■ **Data**
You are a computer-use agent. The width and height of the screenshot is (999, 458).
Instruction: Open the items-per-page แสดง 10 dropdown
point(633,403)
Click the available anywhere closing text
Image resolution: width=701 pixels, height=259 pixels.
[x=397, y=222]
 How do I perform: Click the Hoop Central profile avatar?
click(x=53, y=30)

■ **Aim of the task**
From the first line to the last, set down every record exactly as written above.

■ **Solution to the exercise**
You are a computer-use agent. The width and height of the screenshot is (999, 458).
Instruction: Open the items-per-page แสดง 10 dropdown
point(633,403)
Click the available anywhere closing text
Image resolution: width=701 pixels, height=259 pixels.
[x=397, y=222]
 How do I perform: Click the Hoop Central profile avatar?
click(x=53, y=30)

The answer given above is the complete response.